== EXERCISE DETAILS ==
Format all the records below as a numbered list, leaving out the blank lines.

== SOURCE MATERIAL ==
__________
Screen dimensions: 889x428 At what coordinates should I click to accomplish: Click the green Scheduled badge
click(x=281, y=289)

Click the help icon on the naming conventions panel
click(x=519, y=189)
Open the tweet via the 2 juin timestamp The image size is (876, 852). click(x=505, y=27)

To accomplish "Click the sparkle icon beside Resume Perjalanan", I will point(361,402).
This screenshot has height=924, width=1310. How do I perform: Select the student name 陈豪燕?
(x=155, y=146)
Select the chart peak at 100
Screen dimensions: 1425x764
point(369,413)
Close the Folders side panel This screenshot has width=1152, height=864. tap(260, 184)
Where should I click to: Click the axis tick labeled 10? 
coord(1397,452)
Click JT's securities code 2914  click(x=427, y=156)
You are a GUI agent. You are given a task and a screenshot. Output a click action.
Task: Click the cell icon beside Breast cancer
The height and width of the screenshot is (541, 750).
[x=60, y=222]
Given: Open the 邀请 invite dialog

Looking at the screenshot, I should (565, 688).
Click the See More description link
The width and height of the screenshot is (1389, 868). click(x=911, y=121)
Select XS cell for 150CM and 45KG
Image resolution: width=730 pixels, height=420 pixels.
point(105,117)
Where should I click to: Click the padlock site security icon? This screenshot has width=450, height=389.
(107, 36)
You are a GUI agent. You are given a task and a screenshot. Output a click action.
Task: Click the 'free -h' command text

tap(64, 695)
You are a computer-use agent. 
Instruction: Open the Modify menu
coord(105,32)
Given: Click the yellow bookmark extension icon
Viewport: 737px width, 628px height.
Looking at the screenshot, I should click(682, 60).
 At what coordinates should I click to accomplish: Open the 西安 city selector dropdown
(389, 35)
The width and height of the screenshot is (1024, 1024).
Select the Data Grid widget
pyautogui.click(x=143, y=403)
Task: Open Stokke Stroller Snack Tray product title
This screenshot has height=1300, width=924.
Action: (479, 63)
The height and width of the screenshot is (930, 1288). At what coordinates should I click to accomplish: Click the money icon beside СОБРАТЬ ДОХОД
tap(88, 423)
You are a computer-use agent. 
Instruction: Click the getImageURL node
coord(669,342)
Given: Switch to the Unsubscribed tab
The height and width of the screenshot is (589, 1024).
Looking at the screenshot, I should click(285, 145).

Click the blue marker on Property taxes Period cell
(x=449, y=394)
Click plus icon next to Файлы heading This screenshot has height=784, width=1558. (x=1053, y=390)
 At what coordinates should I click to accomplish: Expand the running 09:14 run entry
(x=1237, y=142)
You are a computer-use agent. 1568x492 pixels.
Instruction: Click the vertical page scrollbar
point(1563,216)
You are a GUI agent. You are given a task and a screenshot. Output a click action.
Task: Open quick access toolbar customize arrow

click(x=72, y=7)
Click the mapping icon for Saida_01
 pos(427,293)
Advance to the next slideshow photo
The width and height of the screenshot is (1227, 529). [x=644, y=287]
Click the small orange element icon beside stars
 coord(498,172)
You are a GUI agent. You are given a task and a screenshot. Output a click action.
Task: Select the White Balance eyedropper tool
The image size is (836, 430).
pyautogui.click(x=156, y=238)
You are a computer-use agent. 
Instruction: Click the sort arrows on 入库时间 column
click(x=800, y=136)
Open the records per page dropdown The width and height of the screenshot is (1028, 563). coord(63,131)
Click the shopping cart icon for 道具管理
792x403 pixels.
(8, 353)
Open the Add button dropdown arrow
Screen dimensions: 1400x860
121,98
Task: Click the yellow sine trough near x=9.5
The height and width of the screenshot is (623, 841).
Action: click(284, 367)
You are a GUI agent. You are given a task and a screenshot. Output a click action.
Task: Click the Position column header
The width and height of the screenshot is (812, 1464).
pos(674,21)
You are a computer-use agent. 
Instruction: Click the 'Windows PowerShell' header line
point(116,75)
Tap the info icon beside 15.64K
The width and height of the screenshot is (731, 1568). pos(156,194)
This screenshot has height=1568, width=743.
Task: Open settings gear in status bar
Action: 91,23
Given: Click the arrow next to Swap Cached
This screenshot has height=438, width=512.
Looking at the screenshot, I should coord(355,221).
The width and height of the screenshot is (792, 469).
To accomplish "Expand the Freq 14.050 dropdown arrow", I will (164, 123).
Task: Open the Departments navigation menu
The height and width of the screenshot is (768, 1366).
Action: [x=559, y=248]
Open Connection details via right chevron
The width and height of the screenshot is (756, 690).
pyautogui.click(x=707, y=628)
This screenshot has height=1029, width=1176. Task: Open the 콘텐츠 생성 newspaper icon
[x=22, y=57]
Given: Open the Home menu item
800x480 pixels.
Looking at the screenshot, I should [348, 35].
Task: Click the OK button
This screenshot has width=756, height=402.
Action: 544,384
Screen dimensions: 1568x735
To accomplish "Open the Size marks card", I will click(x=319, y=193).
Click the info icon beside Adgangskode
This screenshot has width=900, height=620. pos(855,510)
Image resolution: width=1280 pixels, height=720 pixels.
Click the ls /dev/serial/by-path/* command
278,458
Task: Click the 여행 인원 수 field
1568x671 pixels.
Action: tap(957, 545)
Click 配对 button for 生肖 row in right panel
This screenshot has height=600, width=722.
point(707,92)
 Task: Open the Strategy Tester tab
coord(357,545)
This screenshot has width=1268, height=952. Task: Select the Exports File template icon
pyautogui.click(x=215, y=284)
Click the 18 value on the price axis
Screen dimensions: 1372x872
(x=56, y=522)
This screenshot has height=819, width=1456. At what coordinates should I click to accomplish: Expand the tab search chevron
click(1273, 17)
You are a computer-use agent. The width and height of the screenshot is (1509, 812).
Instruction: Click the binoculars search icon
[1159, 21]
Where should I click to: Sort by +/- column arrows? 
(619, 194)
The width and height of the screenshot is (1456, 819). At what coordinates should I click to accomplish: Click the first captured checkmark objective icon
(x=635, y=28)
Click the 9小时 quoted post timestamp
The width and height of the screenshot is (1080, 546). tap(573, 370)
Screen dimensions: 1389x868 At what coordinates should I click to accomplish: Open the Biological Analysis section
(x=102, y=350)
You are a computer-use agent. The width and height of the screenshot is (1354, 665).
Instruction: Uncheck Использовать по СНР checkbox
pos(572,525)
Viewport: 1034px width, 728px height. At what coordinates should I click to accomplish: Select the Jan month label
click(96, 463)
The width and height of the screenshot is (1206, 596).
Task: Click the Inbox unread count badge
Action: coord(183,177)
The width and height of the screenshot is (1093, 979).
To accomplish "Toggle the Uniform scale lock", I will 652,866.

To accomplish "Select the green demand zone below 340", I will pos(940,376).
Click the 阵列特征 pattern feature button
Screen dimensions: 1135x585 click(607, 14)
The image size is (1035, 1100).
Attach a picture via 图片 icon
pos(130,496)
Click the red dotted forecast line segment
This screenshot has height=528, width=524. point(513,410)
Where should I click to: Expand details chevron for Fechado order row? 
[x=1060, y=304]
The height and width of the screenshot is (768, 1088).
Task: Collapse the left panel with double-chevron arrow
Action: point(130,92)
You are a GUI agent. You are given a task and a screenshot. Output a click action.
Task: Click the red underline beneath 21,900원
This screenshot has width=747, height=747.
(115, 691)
__________
== EXPECTED ANSWER ==
1. Screen dimensions: 889x428 At what coordinates should I click to accomplish: Click the green Scheduled badge
2. click(x=281, y=289)
3. Click the help icon on the naming conventions panel
4. click(x=519, y=189)
5. Open the tweet via the 2 juin timestamp The image size is (876, 852). click(x=505, y=27)
6. To accomplish "Click the sparkle icon beside Resume Perjalanan", I will point(361,402).
7. This screenshot has height=924, width=1310. How do I perform: Select the student name 陈豪燕?
8. (x=155, y=146)
9. Select the chart peak at 100
10. Screen dimensions: 1425x764
11. point(369,413)
12. Close the Folders side panel This screenshot has width=1152, height=864. tap(260, 184)
13. Where should I click to: Click the axis tick labeled 10? 
14. coord(1397,452)
15. Click JT's securities code 2914  click(x=427, y=156)
16. You are a GUI agent. You are given a task and a screenshot. Output a click action.
17. Task: Click the cell icon beside Breast cancer
18. The height and width of the screenshot is (541, 750).
19. [x=60, y=222]
20. Given: Open the 邀请 invite dialog
21. Looking at the screenshot, I should (565, 688).
22. Click the See More description link
23. The width and height of the screenshot is (1389, 868). click(x=911, y=121)
24. Select XS cell for 150CM and 45KG
25. Image resolution: width=730 pixels, height=420 pixels.
26. point(105,117)
27. Where should I click to: Click the padlock site security icon? This screenshot has width=450, height=389.
28. (107, 36)
29. You are a GUI agent. You are given a task and a screenshot. Output a click action.
30. Task: Click the 'free -h' command text
31. tap(64, 695)
32. You are a computer-use agent. 
33. Instruction: Open the Modify menu
34. coord(105,32)
35. Given: Click the yellow bookmark extension icon
36. Viewport: 737px width, 628px height.
37. Looking at the screenshot, I should click(682, 60).
38.  At what coordinates should I click to accomplish: Open the 西安 city selector dropdown
39. (389, 35)
40. The width and height of the screenshot is (1024, 1024).
41. Select the Data Grid widget
42. pyautogui.click(x=143, y=403)
43. Task: Open Stokke Stroller Snack Tray product title
44. This screenshot has height=1300, width=924.
45. Action: (479, 63)
46. The height and width of the screenshot is (930, 1288). At what coordinates should I click to accomplish: Click the money icon beside СОБРАТЬ ДОХОД
47. tap(88, 423)
48. You are a computer-use agent. 
49. Instruction: Click the getImageURL node
50. coord(669,342)
51. Given: Switch to the Unsubscribed tab
52. The height and width of the screenshot is (589, 1024).
53. Looking at the screenshot, I should click(285, 145).
54. Click the blue marker on Property taxes Period cell
55. (x=449, y=394)
56. Click plus icon next to Файлы heading This screenshot has height=784, width=1558. (x=1053, y=390)
57.  At what coordinates should I click to accomplish: Expand the running 09:14 run entry
58. (x=1237, y=142)
59. You are a computer-use agent. 1568x492 pixels.
60. Instruction: Click the vertical page scrollbar
61. point(1563,216)
62. You are a GUI agent. You are given a task and a screenshot. Output a click action.
63. Task: Open quick access toolbar customize arrow
64. click(x=72, y=7)
65. Click the mapping icon for Saida_01
66.  pos(427,293)
67. Advance to the next slideshow photo
68. The width and height of the screenshot is (1227, 529). [x=644, y=287]
69. Click the small orange element icon beside stars
70.  coord(498,172)
71. You are a GUI agent. You are given a task and a screenshot. Output a click action.
72. Task: Select the White Balance eyedropper tool
73. The image size is (836, 430).
74. pyautogui.click(x=156, y=238)
75. You are a computer-use agent. 
76. Instruction: Click the sort arrows on 入库时间 column
77. click(x=800, y=136)
78. Open the records per page dropdown The width and height of the screenshot is (1028, 563). coord(63,131)
79. Click the shopping cart icon for 道具管理
80. 792x403 pixels.
81. (8, 353)
82. Open the Add button dropdown arrow
83. Screen dimensions: 1400x860
84. 121,98
85. Task: Click the yellow sine trough near x=9.5
86. The height and width of the screenshot is (623, 841).
87. Action: click(284, 367)
88. You are a GUI agent. You are given a task and a screenshot. Output a click action.
89. Task: Click the Position column header
90. The width and height of the screenshot is (812, 1464).
91. pos(674,21)
92. You are a computer-use agent. 
93. Instruction: Click the 'Windows PowerShell' header line
94. point(116,75)
95. Tap the info icon beside 15.64K
96. The width and height of the screenshot is (731, 1568). pos(156,194)
97. This screenshot has height=1568, width=743.
98. Task: Open settings gear in status bar
99. Action: 91,23
100. Given: Click the arrow next to Swap Cached
101. This screenshot has height=438, width=512.
102. Looking at the screenshot, I should coord(355,221).
103. The width and height of the screenshot is (792, 469).
104. To accomplish "Expand the Freq 14.050 dropdown arrow", I will (164, 123).
105. Task: Open the Departments navigation menu
106. The height and width of the screenshot is (768, 1366).
107. Action: [x=559, y=248]
108. Open Connection details via right chevron
109. The width and height of the screenshot is (756, 690).
110. pyautogui.click(x=707, y=628)
111. This screenshot has height=1029, width=1176. Task: Open the 콘텐츠 생성 newspaper icon
112. [x=22, y=57]
113. Given: Open the Home menu item
114. 800x480 pixels.
115. Looking at the screenshot, I should [348, 35].
116. Task: Click the OK button
117. This screenshot has width=756, height=402.
118. Action: 544,384
119. Screen dimensions: 1568x735
120. To accomplish "Open the Size marks card", I will click(x=319, y=193).
121. Click the info icon beside Adgangskode
122. This screenshot has width=900, height=620. pos(855,510)
123. Image resolution: width=1280 pixels, height=720 pixels.
124. Click the ls /dev/serial/by-path/* command
125. 278,458
126. Task: Click the 여행 인원 수 field
127. 1568x671 pixels.
128. Action: tap(957, 545)
129. Click 配对 button for 生肖 row in right panel
130. This screenshot has height=600, width=722.
131. point(707,92)
132.  Task: Open the Strategy Tester tab
133. coord(357,545)
134. This screenshot has width=1268, height=952. Task: Select the Exports File template icon
135. pyautogui.click(x=215, y=284)
136. Click the 18 value on the price axis
137. Screen dimensions: 1372x872
138. (x=56, y=522)
139. This screenshot has height=819, width=1456. At what coordinates should I click to accomplish: Expand the tab search chevron
140. click(1273, 17)
141. You are a computer-use agent. The width and height of the screenshot is (1509, 812).
142. Instruction: Click the binoculars search icon
143. [1159, 21]
144. Where should I click to: Sort by +/- column arrows? 
145. (619, 194)
146. The width and height of the screenshot is (1456, 819). At what coordinates should I click to accomplish: Click the first captured checkmark objective icon
147. (x=635, y=28)
148. Click the 9小时 quoted post timestamp
149. The width and height of the screenshot is (1080, 546). tap(573, 370)
150. Screen dimensions: 1389x868 At what coordinates should I click to accomplish: Open the Biological Analysis section
151. (x=102, y=350)
152. You are a computer-use agent. The width and height of the screenshot is (1354, 665).
153. Instruction: Uncheck Использовать по СНР checkbox
154. pos(572,525)
155. Viewport: 1034px width, 728px height. At what coordinates should I click to accomplish: Select the Jan month label
156. click(96, 463)
157. The width and height of the screenshot is (1206, 596).
158. Task: Click the Inbox unread count badge
159. Action: coord(183,177)
160. The width and height of the screenshot is (1093, 979).
161. To accomplish "Toggle the Uniform scale lock", I will 652,866.
162. To accomplish "Select the green demand zone below 340", I will pos(940,376).
163. Click the 阵列特征 pattern feature button
164. Screen dimensions: 1135x585 click(607, 14)
165. The image size is (1035, 1100).
166. Attach a picture via 图片 icon
167. pos(130,496)
168. Click the red dotted forecast line segment
169. This screenshot has height=528, width=524. point(513,410)
170. Where should I click to: Expand details chevron for Fechado order row? 
171. [x=1060, y=304]
172. The height and width of the screenshot is (768, 1088).
173. Task: Collapse the left panel with double-chevron arrow
174. Action: point(130,92)
175. You are a GUI agent. You are given a task and a screenshot. Output a click action.
176. Task: Click the red underline beneath 21,900원
177. This screenshot has width=747, height=747.
178. (115, 691)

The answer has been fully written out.